In this paper, we examine a particular kind of connecting activity: the co-op seminars developed as part of the Cooperative Education Program at LaGuardia Community College in New York City. The co-op seminars, taken by students while they are in co-op placements, are intended to raise general issues about work, about occupations in general, and about the competencies required on the job. They serve as a mechanism of connecting a particular kind of school-based learning--the learning that takes place in the seminars themselves--with experiences on the job; but they also serve as a form of career exploration and a way of linking occupational students with some of the larger issues generally associated with the moral, political, and intellectual purposes of schooling. The co-op seminars have been an integral part of the co-op program since its inception, and have been continuously changed and elaborated since then, so they represent a well-considered effort to link school-based and work-based learning. While they have been developed in a community college, the possibilities they offer and the warnings they provide are equally applicable at the high school level, where much of the energy in developing STW programs will be concentrated.

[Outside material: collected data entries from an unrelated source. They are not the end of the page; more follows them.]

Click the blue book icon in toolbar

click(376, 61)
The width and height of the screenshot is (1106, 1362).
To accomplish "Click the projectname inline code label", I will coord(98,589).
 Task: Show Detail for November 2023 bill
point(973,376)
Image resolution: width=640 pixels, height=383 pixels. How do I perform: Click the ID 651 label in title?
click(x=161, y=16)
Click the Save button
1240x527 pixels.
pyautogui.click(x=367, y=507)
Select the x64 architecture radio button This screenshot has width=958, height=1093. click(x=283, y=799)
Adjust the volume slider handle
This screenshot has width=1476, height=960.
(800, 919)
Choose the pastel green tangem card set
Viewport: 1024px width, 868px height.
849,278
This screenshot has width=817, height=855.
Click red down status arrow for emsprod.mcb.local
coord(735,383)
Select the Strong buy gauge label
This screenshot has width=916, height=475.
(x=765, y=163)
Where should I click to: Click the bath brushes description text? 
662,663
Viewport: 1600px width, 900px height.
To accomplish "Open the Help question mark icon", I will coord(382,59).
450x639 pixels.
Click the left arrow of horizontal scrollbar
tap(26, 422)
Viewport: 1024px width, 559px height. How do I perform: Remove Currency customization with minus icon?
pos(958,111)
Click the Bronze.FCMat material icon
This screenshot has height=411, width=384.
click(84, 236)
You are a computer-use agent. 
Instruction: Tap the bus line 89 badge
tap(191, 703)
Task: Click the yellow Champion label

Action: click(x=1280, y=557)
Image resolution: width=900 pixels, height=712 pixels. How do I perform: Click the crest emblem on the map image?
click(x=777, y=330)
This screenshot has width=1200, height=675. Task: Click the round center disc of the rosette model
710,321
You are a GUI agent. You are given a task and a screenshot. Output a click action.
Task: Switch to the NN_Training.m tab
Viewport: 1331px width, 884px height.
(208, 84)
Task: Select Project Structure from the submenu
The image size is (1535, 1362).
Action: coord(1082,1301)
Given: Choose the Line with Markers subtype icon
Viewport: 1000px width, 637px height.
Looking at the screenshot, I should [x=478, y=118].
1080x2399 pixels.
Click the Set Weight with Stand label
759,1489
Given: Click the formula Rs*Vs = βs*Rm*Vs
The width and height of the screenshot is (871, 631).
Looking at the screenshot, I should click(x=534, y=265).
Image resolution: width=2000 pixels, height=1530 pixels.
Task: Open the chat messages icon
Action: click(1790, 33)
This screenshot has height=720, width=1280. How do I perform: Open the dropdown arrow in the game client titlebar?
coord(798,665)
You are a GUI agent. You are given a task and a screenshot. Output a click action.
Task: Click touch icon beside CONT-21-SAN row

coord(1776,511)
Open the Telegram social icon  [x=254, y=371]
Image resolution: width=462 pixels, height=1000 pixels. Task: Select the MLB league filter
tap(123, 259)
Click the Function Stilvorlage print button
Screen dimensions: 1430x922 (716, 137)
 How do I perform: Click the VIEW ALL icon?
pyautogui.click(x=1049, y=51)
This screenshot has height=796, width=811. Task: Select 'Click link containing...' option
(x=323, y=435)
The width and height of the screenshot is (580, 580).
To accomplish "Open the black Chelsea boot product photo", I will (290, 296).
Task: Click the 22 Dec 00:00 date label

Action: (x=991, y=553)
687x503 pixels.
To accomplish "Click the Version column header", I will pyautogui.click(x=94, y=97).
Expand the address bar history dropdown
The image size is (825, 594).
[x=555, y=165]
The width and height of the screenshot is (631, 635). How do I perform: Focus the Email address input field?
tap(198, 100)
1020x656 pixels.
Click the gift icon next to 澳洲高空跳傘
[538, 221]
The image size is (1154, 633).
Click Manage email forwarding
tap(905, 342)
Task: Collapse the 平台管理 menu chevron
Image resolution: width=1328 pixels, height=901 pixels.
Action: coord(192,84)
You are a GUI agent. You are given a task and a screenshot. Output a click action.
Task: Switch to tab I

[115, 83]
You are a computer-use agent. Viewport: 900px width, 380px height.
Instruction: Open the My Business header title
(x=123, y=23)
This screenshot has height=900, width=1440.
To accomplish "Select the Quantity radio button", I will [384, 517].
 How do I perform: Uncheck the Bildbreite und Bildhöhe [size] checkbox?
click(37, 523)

In the first section, we will describe the co-op program at LaGuardia Community College, since it provides the setting within which the co-op seminars take place. In the second section, we describe the structure and purpose of the co-op seminars. In the third section, we describe a number of co-op seminars we observed in order to illustrate the variety of pedagogical strategies that different instructors use. Finally, the implications of the co-op seminar are examined in the fourth section, assessing how it might be used in other STW programs and outlining a series of problems that all STW programs must confront as they attempt to integrate school-based with work-based learning.


[1] For efforts to examine the existing experimental programs, see Hamilton (1990); Goldberger, Kazis, and O'Flanagan (1994); and Pauly, Kopp, and Haimson (1995); for efforts to distill the lessons of existing work-based learning, see Stern, Finkelstein, Stone, Latting, and Dornsife (1995).